L’Istituto regionale per le Antichità Calabresi e Bizantine (Iraceb) torna al centro dell’agenda politica regionale dopo oltre dieci anni di paralisi.

Fondato nel 1989 per tutelare e promuovere le radici storiche della Calabria, l’ente è scivolato in un lungo oblio che ha reso inaccessibile un patrimonio librario di inestimabile valore.

Attraverso un’interrogazione mirata, la consigliera regionale del Partito Democratico Rosellina Madeo ha sollevato il caso, ottenendo rassicurazioni circa la volontà di sbloccare la situazione burocratica ed economica che tiene “in ostaggio” la cultura del territorio.

Il nodo del debito e la sede di Palazzo Martucci

La crisi dell’Iraceb ha radici profonde, legate soprattutto alla gestione della sede situata presso Palazzo Martucci, nella città di Corigliano Rossano. Per anni l’istituto non è stato in grado di onorare i canoni di locazione, accumulando un debito che supera i 36.000 euro, cifra a cui devono essere sommati gli interessi legali e le more. Questa insolvenza ha portato alla chiusura dei battenti, impedendo a ricercatori e appassionati di consultare i volumi e i documenti custoditi all’interno.

L’assenza di interventi risolutivi ha trasformato una risorsa identitaria in un problema amministrativo, privando la comunità di un potenziale volano per il turismo culturale. La consigliera Madeo ha evidenziato come sia paradossale parlare di valorizzazione del territorio quando un istituto nato proprio per diffondere la cultura calabrese oltre i confini regionali resta sbarrato per controversie economiche.

La strategia della Regione: commissario e transazione bonaria

In risposta all’istanza presentata, il Governo regionale ha delineato un piano d’intervento per la riattivazione dell’ente. La strategia prevede la nomina di un commissario straordinario dotato di poteri esecutivi. Questa figura avrà il compito di riorganizzare la gestione, effettuare un resoconto dettagliato della situazione economico-finanziaria e avviare le procedure per rendere nuovamente operativo l’istituto.

Sul fronte del contenzioso, la Regione punta a una transazione per la definizione bonaria del debito accumulato con il locatario. Tra le ipotesi al vaglio c’è anche il possibile trasferimento del patrimonio librario in un altro sito, così da garantire la fruibilità dei testi e superare l’impasse logistica che dura da oltre un decennio.
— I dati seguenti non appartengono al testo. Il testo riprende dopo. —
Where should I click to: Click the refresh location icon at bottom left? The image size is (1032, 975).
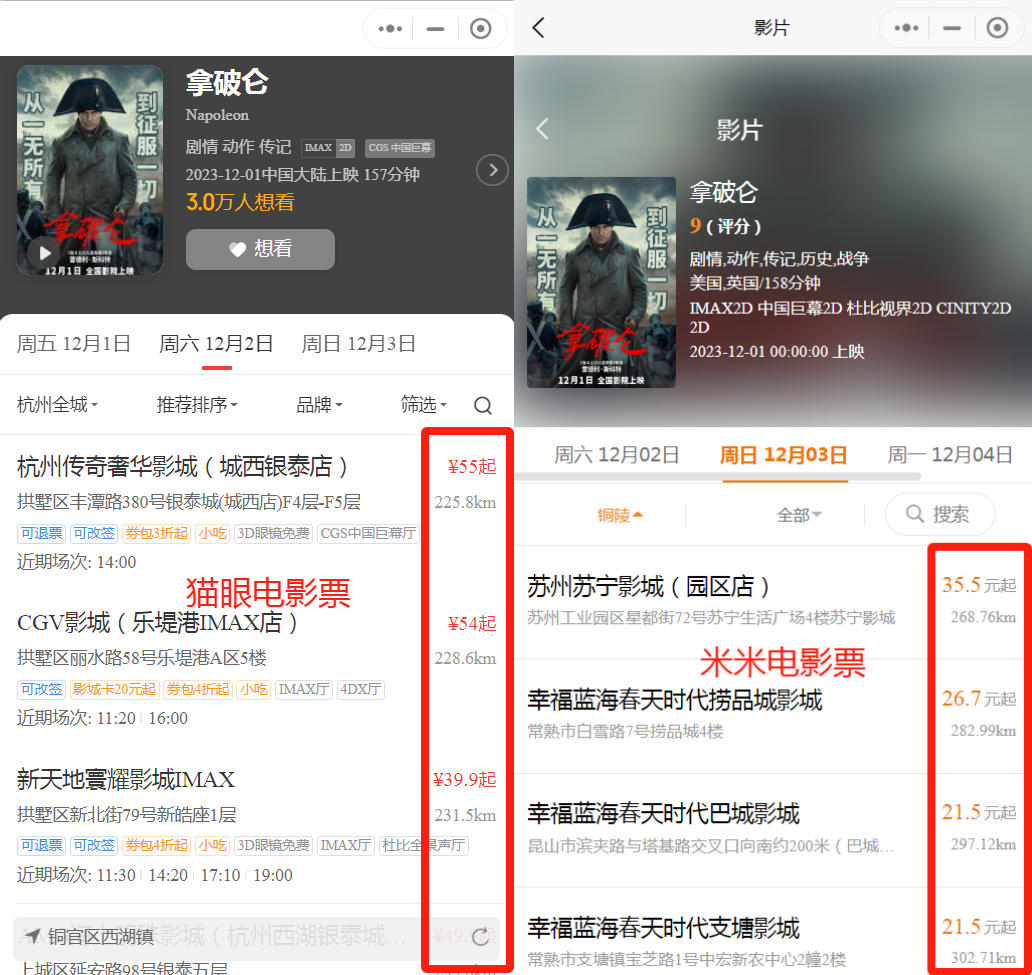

La vigilanza dell’opposizione per risultati concreti

Nonostante l’apertura della Giunta, Rosellina Madeo mantiene alta l’attenzione sulla vicenda, sottolineando la necessità di tradurre le intenzioni in atti amministrativi tangibili. La consigliera ha ribadito che il ruolo dell’opposizione, pur non potendo dettare l’agenda di governo, deve essere quello di stimolare e vigilare affinché gli impegni assunti non rimangano semplici dichiarazioni di intenti.

“Saro in prima linea affinché le proposte della Regione non restino lettera morta”, ha dichiarato Madeo, sottolineando come l’interrogazione sia solo il primo passo di un percorso di monitoraggio costante. L’obiettivo dichiarato è quello di restituire alla Calabria un pezzo fondamentale della sua memoria storica, garantendo non solo la riapertura dell’Iraceb ma anche il suo futuro sviluppo nel panorama culturale mediterraneo.